# Exercise prompt:
From the line containing "The height and" to the end of the data, retype every line exactly and nothing else. Drop the pictures.

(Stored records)
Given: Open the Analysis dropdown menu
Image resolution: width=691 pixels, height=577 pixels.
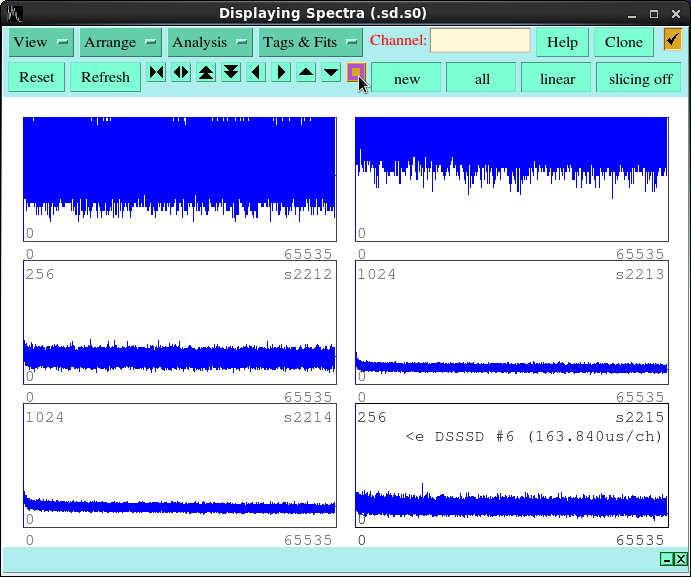Looking at the screenshot, I should 209,42.
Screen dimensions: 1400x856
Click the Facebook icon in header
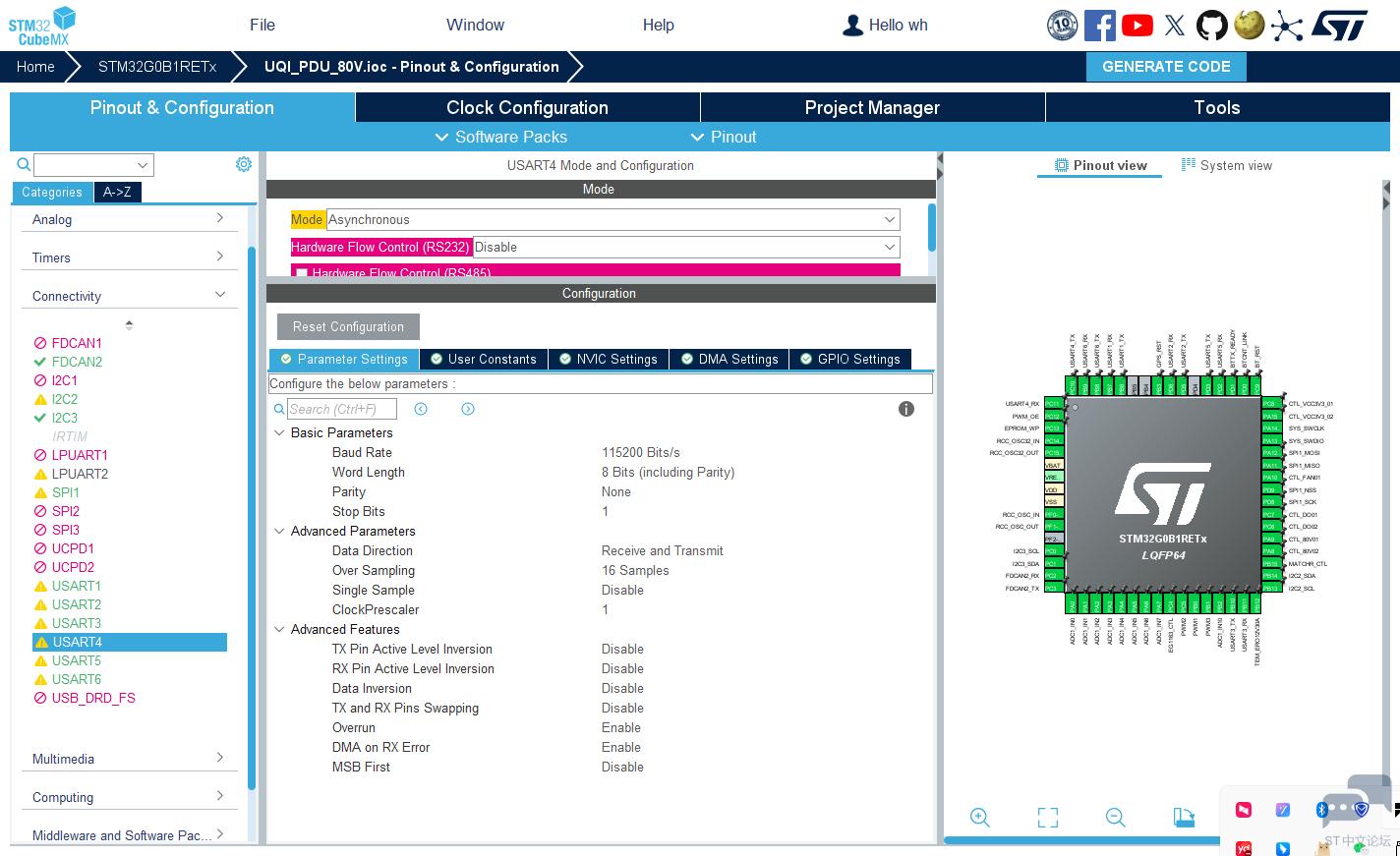pyautogui.click(x=1099, y=26)
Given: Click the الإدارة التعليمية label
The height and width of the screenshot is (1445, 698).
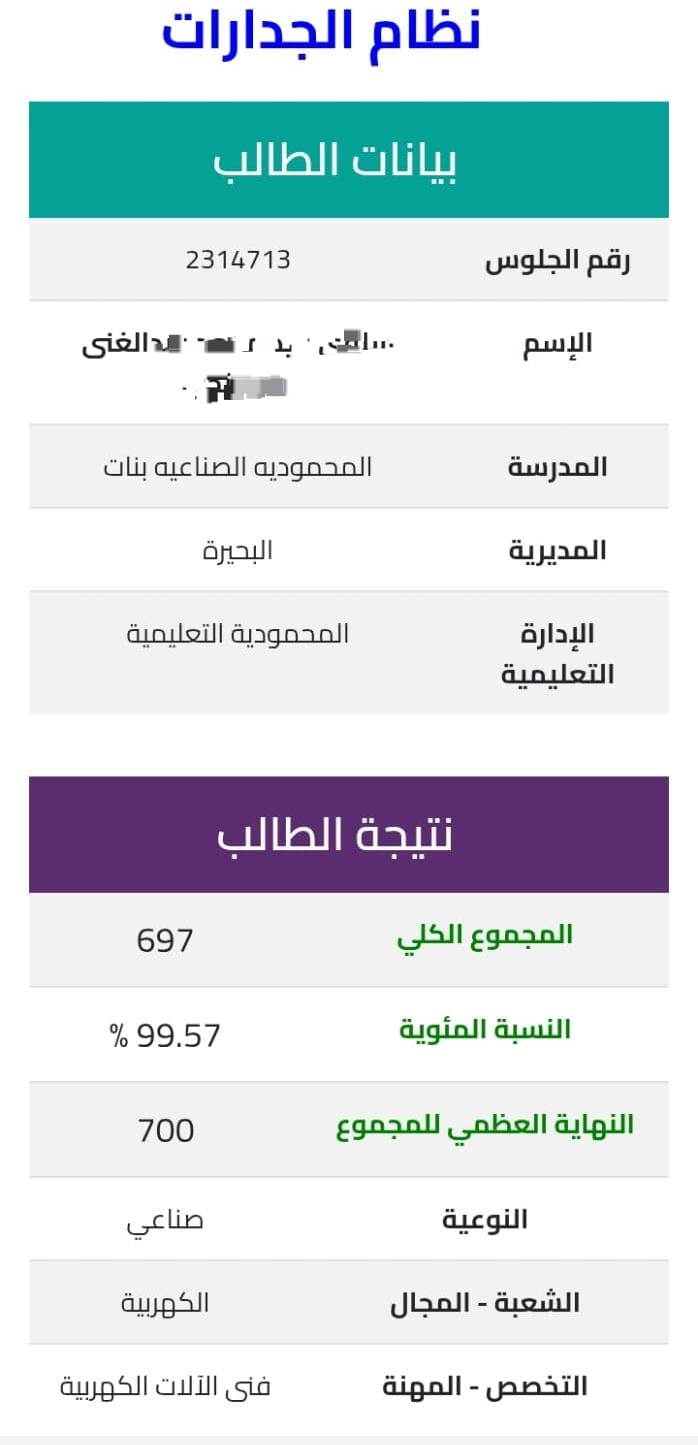Looking at the screenshot, I should click(x=558, y=654).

# Response to this task:
The height and width of the screenshot is (1445, 698).
Looking at the screenshot, I should click(x=558, y=654).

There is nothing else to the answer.